Work instructions —
Quote the entries starting at the line that contains "You are a GUI" and ending at the end of the entries, with both ends included. Leave the pictures out of your answer.
— start —
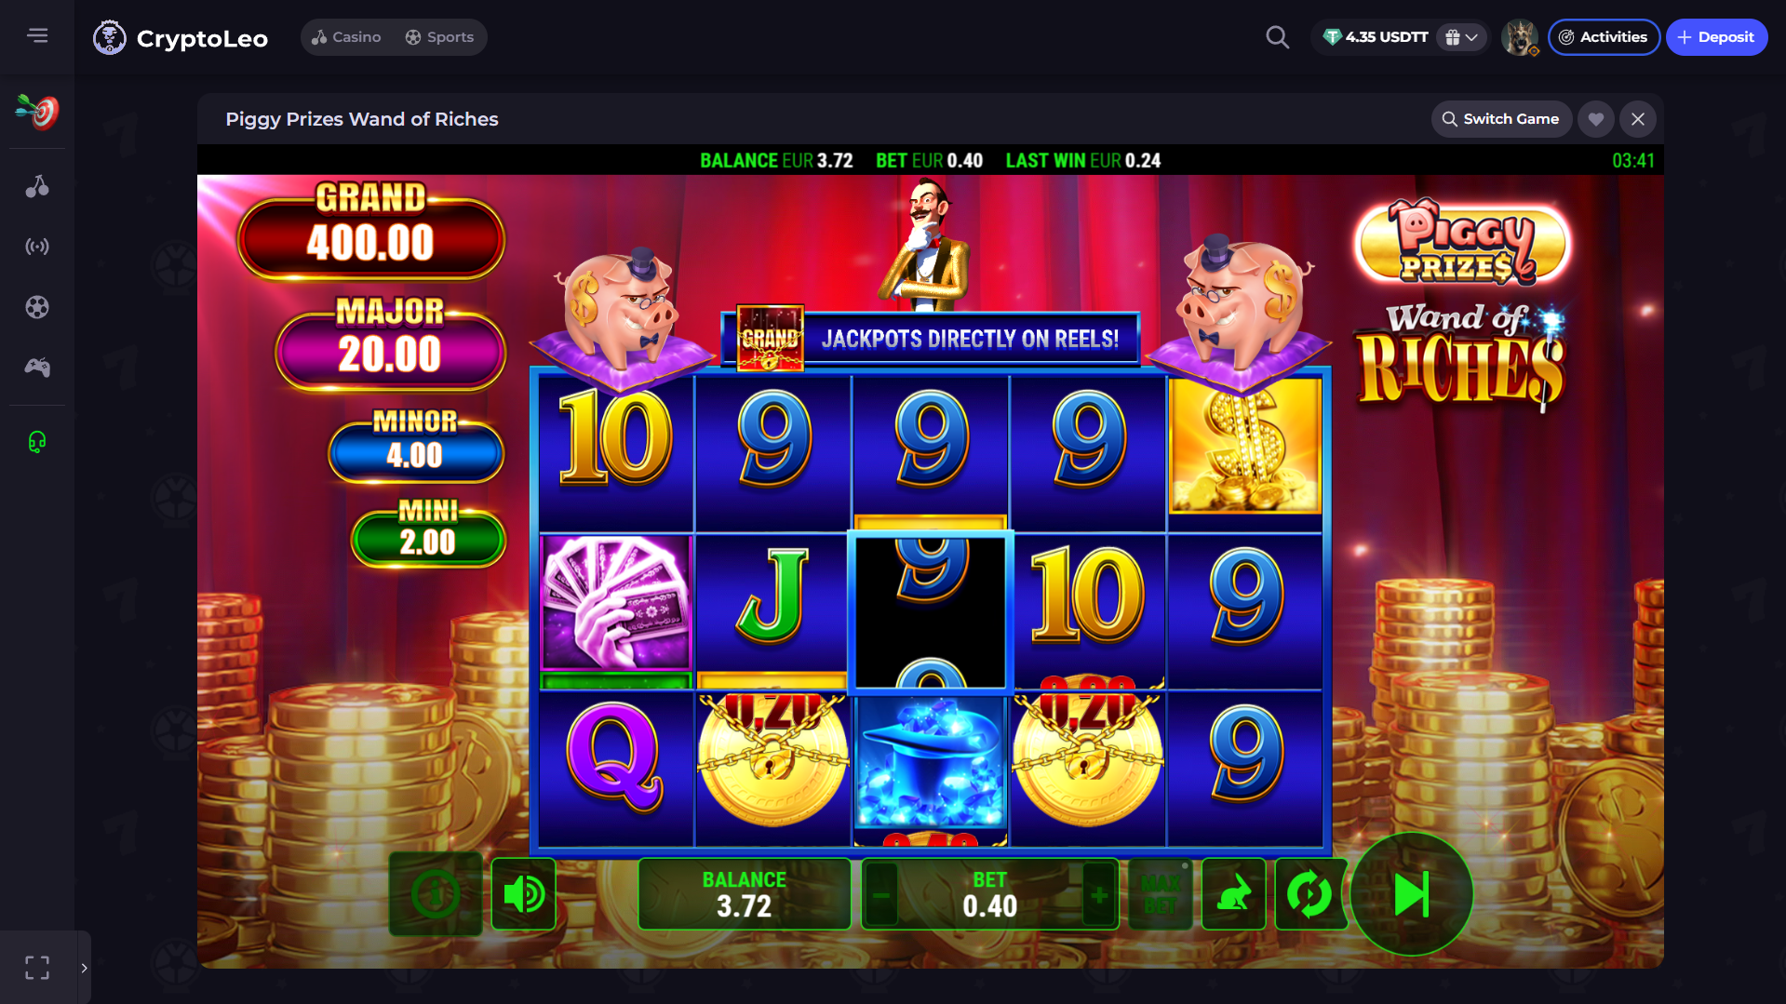Switch to the Sports tab

coord(439,37)
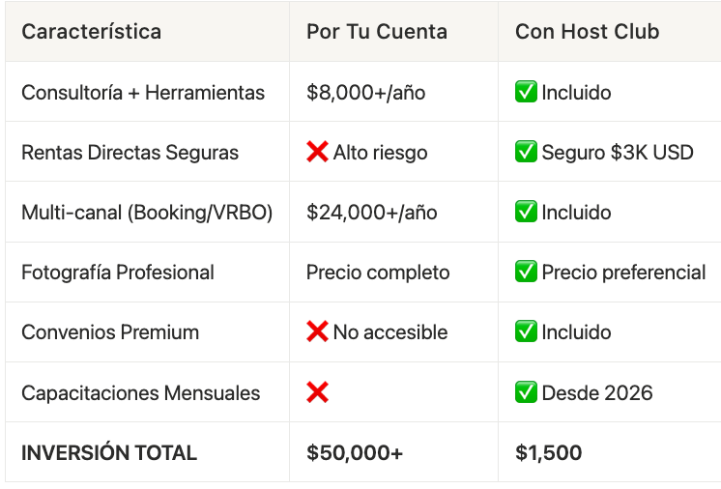Click green checkmark in Consultoría + Herramientas row
721x489 pixels.
(x=526, y=93)
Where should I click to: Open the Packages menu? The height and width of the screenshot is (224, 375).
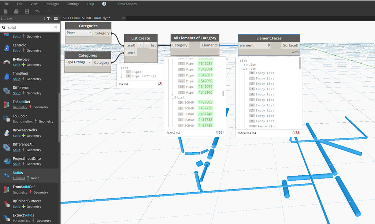point(52,4)
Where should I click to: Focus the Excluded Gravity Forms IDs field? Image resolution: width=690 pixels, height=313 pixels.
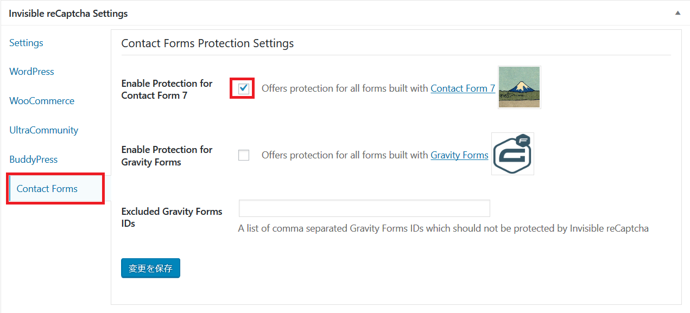pos(364,208)
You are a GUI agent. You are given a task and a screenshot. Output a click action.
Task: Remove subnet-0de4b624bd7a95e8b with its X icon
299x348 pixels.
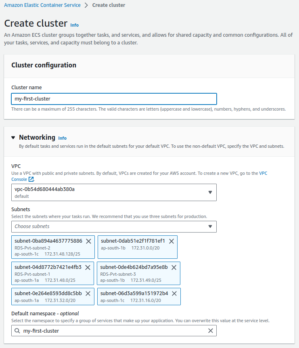[174, 267]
— end —
Exercise solution —
You are a GUI agent. You are given a task and a screenshot. Output a click action.
Task: Remove subnet-0de4b624bd7a95e8b with its X icon
299x348 pixels.
[174, 267]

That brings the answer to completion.